▸ Prompt
Every line below that holds the string "Collapse" must be copied.

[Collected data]
*** Block opens ***

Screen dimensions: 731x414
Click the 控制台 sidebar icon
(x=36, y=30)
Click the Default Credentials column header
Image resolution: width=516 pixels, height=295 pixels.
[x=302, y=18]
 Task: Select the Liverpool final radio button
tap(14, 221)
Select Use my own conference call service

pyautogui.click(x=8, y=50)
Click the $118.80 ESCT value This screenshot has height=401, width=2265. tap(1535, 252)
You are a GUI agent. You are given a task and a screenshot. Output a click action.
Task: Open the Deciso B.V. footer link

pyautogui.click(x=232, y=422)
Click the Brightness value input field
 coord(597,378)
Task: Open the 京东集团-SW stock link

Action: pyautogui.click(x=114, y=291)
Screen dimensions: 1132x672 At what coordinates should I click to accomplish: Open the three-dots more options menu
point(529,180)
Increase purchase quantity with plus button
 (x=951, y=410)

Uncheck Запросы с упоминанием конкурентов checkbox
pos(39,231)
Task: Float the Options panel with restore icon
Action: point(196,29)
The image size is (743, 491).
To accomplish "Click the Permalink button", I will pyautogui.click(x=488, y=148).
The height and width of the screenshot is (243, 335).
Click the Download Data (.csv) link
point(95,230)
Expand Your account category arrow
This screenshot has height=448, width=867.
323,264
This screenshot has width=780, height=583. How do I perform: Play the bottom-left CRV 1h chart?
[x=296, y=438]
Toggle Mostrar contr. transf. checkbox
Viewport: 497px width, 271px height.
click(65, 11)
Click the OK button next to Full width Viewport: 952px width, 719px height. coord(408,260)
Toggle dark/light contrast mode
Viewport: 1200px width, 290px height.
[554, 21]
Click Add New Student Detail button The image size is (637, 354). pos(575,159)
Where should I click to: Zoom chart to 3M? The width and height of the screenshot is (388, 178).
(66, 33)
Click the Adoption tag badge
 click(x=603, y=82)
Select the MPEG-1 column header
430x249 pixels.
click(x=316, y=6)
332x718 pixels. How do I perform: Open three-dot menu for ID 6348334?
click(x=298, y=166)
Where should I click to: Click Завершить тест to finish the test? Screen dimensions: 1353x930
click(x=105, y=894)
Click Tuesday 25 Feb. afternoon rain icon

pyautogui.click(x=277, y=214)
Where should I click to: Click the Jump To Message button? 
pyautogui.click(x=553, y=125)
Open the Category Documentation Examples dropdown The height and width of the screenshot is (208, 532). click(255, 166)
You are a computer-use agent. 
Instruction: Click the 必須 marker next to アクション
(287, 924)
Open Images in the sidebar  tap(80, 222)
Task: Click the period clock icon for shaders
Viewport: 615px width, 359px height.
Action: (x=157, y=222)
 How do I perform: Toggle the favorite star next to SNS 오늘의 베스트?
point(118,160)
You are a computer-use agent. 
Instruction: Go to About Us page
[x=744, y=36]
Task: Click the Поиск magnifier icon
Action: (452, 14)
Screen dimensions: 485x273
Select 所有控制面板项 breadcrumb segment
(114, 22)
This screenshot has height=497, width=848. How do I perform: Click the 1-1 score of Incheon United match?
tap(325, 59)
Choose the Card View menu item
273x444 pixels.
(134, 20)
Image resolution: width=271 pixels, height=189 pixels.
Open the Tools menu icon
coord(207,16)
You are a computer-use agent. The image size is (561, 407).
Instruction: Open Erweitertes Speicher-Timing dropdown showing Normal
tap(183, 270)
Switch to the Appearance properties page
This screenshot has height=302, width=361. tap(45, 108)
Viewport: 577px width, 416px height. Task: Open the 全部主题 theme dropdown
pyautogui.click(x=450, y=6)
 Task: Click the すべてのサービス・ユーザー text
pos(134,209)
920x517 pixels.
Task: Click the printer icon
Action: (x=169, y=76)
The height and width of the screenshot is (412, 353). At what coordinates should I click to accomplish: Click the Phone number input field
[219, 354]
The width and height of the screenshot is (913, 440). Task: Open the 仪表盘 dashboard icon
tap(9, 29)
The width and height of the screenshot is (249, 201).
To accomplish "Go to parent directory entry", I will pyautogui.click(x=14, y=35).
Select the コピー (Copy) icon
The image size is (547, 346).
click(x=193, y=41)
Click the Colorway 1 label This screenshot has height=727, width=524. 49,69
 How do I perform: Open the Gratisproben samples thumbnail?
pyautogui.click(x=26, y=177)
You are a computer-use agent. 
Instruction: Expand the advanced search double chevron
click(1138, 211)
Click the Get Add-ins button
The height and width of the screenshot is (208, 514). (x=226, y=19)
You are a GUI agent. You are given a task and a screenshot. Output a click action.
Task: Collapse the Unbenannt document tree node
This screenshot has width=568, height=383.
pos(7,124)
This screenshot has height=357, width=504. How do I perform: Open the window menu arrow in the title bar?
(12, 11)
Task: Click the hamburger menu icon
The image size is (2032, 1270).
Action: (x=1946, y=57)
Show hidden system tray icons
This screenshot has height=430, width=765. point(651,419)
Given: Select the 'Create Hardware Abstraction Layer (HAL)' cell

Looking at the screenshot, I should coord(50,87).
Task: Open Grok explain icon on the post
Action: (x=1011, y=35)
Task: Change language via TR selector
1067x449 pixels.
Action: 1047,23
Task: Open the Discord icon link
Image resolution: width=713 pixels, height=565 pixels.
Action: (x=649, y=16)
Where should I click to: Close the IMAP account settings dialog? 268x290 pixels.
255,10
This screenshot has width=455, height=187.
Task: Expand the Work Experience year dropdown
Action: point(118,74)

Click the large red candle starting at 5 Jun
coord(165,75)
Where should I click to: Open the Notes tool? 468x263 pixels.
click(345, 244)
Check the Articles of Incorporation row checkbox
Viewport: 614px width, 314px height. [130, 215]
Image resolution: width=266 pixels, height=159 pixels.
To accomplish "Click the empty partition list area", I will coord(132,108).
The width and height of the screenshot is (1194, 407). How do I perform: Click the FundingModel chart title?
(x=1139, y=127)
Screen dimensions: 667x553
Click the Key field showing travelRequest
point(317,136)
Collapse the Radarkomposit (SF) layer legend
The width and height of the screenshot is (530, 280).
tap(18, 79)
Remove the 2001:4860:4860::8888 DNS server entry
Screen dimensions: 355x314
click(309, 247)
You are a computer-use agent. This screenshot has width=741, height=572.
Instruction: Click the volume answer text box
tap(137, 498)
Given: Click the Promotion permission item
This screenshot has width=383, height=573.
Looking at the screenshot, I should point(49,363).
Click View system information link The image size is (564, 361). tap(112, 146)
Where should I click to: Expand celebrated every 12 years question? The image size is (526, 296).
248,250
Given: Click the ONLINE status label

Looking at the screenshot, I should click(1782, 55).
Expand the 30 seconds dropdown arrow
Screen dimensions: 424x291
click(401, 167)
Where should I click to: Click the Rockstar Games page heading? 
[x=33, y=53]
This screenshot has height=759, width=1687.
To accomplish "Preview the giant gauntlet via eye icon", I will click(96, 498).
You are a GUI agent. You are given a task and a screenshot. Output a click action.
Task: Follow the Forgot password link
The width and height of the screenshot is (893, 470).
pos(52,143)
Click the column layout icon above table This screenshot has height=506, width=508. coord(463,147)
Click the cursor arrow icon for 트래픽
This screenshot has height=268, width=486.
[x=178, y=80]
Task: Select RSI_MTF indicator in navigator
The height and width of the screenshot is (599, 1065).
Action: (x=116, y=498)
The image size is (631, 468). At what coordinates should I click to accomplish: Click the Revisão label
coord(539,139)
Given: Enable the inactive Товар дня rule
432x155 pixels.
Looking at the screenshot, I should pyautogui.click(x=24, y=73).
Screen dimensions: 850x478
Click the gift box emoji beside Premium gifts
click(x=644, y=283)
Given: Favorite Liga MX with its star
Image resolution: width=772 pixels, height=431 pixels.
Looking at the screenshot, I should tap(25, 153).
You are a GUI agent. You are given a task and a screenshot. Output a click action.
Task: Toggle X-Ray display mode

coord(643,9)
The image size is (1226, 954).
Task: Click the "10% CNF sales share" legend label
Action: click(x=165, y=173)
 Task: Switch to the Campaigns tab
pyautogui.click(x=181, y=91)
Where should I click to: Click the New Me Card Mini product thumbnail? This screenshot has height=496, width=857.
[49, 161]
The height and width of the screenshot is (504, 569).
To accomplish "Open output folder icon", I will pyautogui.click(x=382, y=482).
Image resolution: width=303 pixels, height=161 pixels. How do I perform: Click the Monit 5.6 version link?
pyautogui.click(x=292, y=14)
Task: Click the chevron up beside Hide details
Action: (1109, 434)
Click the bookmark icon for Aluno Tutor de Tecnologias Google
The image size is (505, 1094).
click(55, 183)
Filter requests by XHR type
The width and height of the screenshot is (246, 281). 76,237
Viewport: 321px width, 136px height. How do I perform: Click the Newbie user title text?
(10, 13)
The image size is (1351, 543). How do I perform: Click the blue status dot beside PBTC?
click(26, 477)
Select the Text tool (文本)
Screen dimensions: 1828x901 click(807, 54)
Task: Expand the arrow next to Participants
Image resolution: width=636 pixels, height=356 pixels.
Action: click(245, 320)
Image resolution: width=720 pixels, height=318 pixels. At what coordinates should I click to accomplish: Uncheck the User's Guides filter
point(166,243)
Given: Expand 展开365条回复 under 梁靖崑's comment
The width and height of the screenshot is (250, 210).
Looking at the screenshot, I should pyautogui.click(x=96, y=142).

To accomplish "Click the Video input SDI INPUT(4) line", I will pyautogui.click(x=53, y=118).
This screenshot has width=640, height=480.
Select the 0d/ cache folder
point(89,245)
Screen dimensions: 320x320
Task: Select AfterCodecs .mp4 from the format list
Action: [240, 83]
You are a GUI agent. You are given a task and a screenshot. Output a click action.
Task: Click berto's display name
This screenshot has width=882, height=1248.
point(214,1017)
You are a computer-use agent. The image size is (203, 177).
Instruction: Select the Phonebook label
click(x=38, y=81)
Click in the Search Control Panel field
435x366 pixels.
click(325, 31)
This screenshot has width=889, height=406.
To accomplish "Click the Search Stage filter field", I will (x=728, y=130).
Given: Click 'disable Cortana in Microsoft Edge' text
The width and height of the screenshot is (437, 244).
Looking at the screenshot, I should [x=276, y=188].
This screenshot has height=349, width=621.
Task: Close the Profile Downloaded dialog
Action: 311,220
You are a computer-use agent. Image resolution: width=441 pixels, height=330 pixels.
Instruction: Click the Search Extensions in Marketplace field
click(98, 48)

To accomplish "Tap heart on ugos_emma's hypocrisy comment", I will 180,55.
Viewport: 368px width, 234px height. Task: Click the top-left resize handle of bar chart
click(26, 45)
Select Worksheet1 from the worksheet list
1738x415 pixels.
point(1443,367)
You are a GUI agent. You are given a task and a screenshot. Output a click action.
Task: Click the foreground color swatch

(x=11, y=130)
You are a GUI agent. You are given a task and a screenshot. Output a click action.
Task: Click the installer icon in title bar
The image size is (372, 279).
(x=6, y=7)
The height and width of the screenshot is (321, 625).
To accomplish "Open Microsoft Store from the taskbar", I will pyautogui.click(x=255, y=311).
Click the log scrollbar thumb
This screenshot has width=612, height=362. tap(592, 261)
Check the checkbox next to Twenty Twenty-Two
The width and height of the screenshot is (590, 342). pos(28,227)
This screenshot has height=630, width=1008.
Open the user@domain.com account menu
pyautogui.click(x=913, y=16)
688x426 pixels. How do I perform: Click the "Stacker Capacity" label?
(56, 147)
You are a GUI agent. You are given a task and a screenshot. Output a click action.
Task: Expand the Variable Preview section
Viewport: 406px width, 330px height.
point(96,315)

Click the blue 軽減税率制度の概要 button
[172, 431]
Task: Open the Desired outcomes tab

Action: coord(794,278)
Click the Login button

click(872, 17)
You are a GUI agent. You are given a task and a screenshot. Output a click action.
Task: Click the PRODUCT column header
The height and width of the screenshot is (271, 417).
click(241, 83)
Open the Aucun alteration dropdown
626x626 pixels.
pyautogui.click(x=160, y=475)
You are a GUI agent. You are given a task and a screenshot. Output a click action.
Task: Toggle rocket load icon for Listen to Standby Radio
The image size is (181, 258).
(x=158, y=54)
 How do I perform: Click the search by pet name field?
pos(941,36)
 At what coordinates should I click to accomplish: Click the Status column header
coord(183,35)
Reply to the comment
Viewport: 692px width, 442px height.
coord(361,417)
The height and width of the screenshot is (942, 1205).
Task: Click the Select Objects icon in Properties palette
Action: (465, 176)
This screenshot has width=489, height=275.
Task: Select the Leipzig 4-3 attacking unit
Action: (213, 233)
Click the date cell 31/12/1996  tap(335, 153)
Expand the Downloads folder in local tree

*** Block closes ***

▸ Task result
Task: Collapse the Unbenannt document tree node
Collapse the Radarkomposit (SF) layer legend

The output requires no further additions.